Ex.: "Desperdício de 1.769 canudos de doce de leite por semana (2,1% da produção) na linha de fritura da fábrica, desde janeiro." — repare: nada de "por causa das bandejas" nem "precisamos comprar X". Enunciado com causa embutida mata a análise antes de começar.
Ex.: perda estável entre 1.600 e 1.900 canudos/semana nas últimas 20 semanas — problema crônico, não pico isolado; nunca foi atacado com método, só com "mais atenção"
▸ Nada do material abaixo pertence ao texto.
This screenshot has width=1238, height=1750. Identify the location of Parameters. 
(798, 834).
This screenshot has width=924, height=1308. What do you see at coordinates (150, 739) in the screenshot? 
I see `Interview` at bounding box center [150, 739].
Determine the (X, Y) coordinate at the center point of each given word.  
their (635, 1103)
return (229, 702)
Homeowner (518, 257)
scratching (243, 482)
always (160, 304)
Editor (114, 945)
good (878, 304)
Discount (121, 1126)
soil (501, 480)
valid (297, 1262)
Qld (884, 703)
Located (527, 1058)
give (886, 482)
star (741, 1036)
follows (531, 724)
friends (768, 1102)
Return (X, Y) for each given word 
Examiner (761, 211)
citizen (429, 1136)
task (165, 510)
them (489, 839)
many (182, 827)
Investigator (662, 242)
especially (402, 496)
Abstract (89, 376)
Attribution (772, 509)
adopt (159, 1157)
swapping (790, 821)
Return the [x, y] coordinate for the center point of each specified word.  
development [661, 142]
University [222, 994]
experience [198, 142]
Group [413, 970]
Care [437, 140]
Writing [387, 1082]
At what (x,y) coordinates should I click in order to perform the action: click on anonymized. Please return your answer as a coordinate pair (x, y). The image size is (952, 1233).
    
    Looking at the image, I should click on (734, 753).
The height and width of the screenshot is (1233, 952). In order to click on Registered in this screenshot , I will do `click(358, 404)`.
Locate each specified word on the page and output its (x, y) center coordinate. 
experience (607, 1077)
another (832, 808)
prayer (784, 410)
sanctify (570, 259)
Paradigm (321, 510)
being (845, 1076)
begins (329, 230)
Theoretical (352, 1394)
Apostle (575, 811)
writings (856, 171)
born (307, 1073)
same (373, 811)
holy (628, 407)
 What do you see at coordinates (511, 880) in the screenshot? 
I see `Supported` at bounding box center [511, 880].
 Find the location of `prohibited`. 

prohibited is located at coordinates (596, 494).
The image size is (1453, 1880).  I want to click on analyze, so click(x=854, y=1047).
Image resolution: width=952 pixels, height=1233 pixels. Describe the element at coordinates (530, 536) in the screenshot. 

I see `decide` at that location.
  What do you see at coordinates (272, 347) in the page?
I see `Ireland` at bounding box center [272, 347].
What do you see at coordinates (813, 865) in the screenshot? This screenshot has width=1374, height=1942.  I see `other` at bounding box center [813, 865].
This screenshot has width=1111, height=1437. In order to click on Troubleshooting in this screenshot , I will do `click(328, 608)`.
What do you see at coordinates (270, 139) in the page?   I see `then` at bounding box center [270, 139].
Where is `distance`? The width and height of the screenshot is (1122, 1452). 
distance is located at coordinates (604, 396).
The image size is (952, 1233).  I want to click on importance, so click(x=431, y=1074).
Ex.: R$ 587/semana em produto perdido (≈ R$ 30,5 mil/ano) + 2 h/semana de retrabalho de limpeza da fritadeira. Ganho possível: recuperar até 80% disso atacando a fatia principal
| Item de controle (indicador) | Unidade | Como é medido (fonte, frequência, responsável) | Linha de referência (valor atual) |
|---|---|---|---|
| Ex.: canudos perdidos por semana | un/semana | Ex.: contagem diária na folha de verificação da fritura, consolidada toda sexta pelo líder | 1.769 (média das últimas 8 semanas) |
| Ex.: perda em R$ por semana | R$/semana | Ex.: canudos perdidos × custo unitário, apurado pelo financeiro | R$ 587 |
| Objetivo (verbo + item de controle) | Valor (de → para) | Prazo |
|---|---|---|
| Ex.: reduzir a perda semanal de canudos na linha de fritura | de R$ 587 para ≤ R$ 176/semana (−70%) | 30/nov/2026 |
"Um problema bem definido é um problema meio solucionado." No vocabulário Falconi, problema é resultado indesejável de um processo — a diferença entre a situação atual e a meta. "Qualidade ruim na produção" reprova; "perda de R$ 587/semana em canudos perfurados na fritura, desde janeiro" aprova. Se a linha de referência ainda é chute, meça uma ou duas semanas com a Folha de Verificação (P03) antes de assinar a meta.